(DATA FOR REVIEW)

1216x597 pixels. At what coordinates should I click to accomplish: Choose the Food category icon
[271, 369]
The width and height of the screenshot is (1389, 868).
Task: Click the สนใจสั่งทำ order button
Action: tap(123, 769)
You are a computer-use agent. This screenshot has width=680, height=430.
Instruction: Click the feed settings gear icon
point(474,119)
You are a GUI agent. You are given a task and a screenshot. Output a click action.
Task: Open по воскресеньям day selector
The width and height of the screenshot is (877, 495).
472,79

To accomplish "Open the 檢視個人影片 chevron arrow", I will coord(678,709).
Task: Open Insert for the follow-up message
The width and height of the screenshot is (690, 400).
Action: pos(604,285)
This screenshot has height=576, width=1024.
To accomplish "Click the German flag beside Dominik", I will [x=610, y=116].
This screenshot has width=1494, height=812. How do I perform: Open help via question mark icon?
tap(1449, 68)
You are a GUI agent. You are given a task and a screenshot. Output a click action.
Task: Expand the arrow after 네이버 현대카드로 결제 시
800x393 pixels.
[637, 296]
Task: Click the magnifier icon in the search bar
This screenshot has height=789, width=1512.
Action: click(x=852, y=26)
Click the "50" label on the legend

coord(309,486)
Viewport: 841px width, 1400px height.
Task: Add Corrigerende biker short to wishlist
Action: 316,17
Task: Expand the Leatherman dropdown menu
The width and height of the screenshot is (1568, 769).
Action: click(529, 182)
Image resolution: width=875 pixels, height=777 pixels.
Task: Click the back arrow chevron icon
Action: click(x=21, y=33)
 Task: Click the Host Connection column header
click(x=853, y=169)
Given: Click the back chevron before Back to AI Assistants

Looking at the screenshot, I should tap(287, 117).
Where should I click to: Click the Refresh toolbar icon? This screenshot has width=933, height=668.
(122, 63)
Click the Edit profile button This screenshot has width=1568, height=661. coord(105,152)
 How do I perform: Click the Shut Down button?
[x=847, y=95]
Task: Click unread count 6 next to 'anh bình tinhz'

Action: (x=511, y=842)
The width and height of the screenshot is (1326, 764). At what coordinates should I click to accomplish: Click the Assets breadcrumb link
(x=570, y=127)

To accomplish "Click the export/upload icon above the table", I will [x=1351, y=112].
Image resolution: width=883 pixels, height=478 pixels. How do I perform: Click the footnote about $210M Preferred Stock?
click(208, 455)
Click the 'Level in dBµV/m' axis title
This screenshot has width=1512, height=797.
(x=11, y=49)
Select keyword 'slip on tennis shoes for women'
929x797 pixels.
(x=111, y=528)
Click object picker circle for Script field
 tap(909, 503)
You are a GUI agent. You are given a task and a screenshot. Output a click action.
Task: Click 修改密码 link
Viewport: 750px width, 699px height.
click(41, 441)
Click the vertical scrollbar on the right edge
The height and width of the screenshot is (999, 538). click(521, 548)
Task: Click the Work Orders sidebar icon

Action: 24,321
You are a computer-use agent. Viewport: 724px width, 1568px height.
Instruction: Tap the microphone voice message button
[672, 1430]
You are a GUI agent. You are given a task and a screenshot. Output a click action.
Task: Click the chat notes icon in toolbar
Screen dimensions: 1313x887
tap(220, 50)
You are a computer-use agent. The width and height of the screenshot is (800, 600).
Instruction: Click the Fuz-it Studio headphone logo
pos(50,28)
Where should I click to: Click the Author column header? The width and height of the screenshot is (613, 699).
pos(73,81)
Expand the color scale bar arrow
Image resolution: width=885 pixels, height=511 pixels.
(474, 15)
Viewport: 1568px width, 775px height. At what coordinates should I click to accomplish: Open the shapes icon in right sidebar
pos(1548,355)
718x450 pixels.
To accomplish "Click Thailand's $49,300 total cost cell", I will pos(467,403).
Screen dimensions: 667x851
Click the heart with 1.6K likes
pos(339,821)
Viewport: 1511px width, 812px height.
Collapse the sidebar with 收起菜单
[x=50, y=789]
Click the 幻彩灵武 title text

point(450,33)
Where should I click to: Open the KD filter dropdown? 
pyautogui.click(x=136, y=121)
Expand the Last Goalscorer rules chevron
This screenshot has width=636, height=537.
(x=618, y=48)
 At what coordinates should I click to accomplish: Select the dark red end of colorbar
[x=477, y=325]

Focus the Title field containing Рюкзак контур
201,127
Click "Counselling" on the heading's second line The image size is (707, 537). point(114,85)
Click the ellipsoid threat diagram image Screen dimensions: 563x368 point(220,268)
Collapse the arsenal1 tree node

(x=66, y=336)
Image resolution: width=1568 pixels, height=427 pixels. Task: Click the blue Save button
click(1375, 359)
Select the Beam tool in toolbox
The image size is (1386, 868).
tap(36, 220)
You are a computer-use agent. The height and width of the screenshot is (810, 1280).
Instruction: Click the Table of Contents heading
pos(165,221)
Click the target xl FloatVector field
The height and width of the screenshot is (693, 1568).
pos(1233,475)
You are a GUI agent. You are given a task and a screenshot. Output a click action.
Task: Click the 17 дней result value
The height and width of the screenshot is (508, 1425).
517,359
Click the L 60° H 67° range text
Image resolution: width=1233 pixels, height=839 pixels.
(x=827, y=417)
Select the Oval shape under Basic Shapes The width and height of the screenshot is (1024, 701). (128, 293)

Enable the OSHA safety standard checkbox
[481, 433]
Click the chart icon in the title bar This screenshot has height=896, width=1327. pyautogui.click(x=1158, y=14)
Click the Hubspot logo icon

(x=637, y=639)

(End DATA FOR REVIEW)

→ **EXERCISE DETAILS**
Each line in the material above should be repeated exactly.

→ **RESPONSE FOR THIS EXERCISE**
1216x597 pixels. At what coordinates should I click to accomplish: Choose the Food category icon
[271, 369]
The width and height of the screenshot is (1389, 868).
Task: Click the สนใจสั่งทำ order button
Action: tap(123, 769)
You are a computer-use agent. This screenshot has width=680, height=430.
Instruction: Click the feed settings gear icon
point(474,119)
You are a GUI agent. You are given a task and a screenshot. Output a click action.
Task: Open по воскресеньям day selector
The width and height of the screenshot is (877, 495).
472,79

To accomplish "Open the 檢視個人影片 chevron arrow", I will coord(678,709).
Task: Open Insert for the follow-up message
The width and height of the screenshot is (690, 400).
Action: pos(604,285)
This screenshot has height=576, width=1024.
To accomplish "Click the German flag beside Dominik", I will [x=610, y=116].
This screenshot has width=1494, height=812. How do I perform: Open help via question mark icon?
tap(1449, 68)
You are a GUI agent. You are given a task and a screenshot. Output a click action.
Task: Expand the arrow after 네이버 현대카드로 결제 시
800x393 pixels.
[637, 296]
Task: Click the magnifier icon in the search bar
This screenshot has height=789, width=1512.
Action: click(x=852, y=26)
Click the "50" label on the legend

coord(309,486)
Viewport: 841px width, 1400px height.
Task: Add Corrigerende biker short to wishlist
Action: 316,17
Task: Expand the Leatherman dropdown menu
The width and height of the screenshot is (1568, 769).
Action: click(529, 182)
Image resolution: width=875 pixels, height=777 pixels.
Task: Click the back arrow chevron icon
Action: click(x=21, y=33)
 Task: Click the Host Connection column header
click(x=853, y=169)
Given: Click the back chevron before Back to AI Assistants

Looking at the screenshot, I should tap(287, 117).
Where should I click to: Click the Refresh toolbar icon? This screenshot has width=933, height=668.
(122, 63)
Click the Edit profile button This screenshot has width=1568, height=661. coord(105,152)
 How do I perform: Click the Shut Down button?
[x=847, y=95]
Task: Click unread count 6 next to 'anh bình tinhz'

Action: (x=511, y=842)
The width and height of the screenshot is (1326, 764). At what coordinates should I click to accomplish: Click the Assets breadcrumb link
(x=570, y=127)

To accomplish "Click the export/upload icon above the table", I will [x=1351, y=112].
Image resolution: width=883 pixels, height=478 pixels. How do I perform: Click the footnote about $210M Preferred Stock?
click(208, 455)
Click the 'Level in dBµV/m' axis title
This screenshot has width=1512, height=797.
(x=11, y=49)
Select keyword 'slip on tennis shoes for women'
929x797 pixels.
(x=111, y=528)
Click object picker circle for Script field
 tap(909, 503)
You are a GUI agent. You are given a task and a screenshot. Output a click action.
Task: Click 修改密码 link
Viewport: 750px width, 699px height.
click(41, 441)
Click the vertical scrollbar on the right edge
The height and width of the screenshot is (999, 538). click(521, 548)
Task: Click the Work Orders sidebar icon

Action: 24,321
You are a computer-use agent. Viewport: 724px width, 1568px height.
Instruction: Tap the microphone voice message button
[672, 1430]
You are a GUI agent. You are given a task and a screenshot. Output a click action.
Task: Click the chat notes icon in toolbar
Screen dimensions: 1313x887
tap(220, 50)
You are a computer-use agent. The width and height of the screenshot is (800, 600).
Instruction: Click the Fuz-it Studio headphone logo
pos(50,28)
Where should I click to: Click the Author column header? The width and height of the screenshot is (613, 699).
pos(73,81)
Expand the color scale bar arrow
Image resolution: width=885 pixels, height=511 pixels.
(474, 15)
Viewport: 1568px width, 775px height. At what coordinates should I click to accomplish: Open the shapes icon in right sidebar
pos(1548,355)
718x450 pixels.
To accomplish "Click Thailand's $49,300 total cost cell", I will pos(467,403).
Screen dimensions: 667x851
Click the heart with 1.6K likes
pos(339,821)
Viewport: 1511px width, 812px height.
Collapse the sidebar with 收起菜单
[x=50, y=789]
Click the 幻彩灵武 title text

point(450,33)
Where should I click to: Open the KD filter dropdown? 
pyautogui.click(x=136, y=121)
Expand the Last Goalscorer rules chevron
This screenshot has width=636, height=537.
(x=618, y=48)
 At what coordinates should I click to accomplish: Select the dark red end of colorbar
[x=477, y=325]

Focus the Title field containing Рюкзак контур
201,127
Click "Counselling" on the heading's second line The image size is (707, 537). point(114,85)
Click the ellipsoid threat diagram image Screen dimensions: 563x368 point(220,268)
Collapse the arsenal1 tree node

(x=66, y=336)
Image resolution: width=1568 pixels, height=427 pixels. Task: Click the blue Save button
click(1375, 359)
Select the Beam tool in toolbox
The image size is (1386, 868).
tap(36, 220)
You are a computer-use agent. The height and width of the screenshot is (810, 1280).
Instruction: Click the Table of Contents heading
pos(165,221)
Click the target xl FloatVector field
The height and width of the screenshot is (693, 1568).
pos(1233,475)
You are a GUI agent. You are given a task and a screenshot. Output a click action.
Task: Click the 17 дней result value
The height and width of the screenshot is (508, 1425).
517,359
Click the L 60° H 67° range text
Image resolution: width=1233 pixels, height=839 pixels.
(x=827, y=417)
Select the Oval shape under Basic Shapes The width and height of the screenshot is (1024, 701). (128, 293)

Enable the OSHA safety standard checkbox
[481, 433]
Click the chart icon in the title bar This screenshot has height=896, width=1327. pyautogui.click(x=1158, y=14)
Click the Hubspot logo icon

(x=637, y=639)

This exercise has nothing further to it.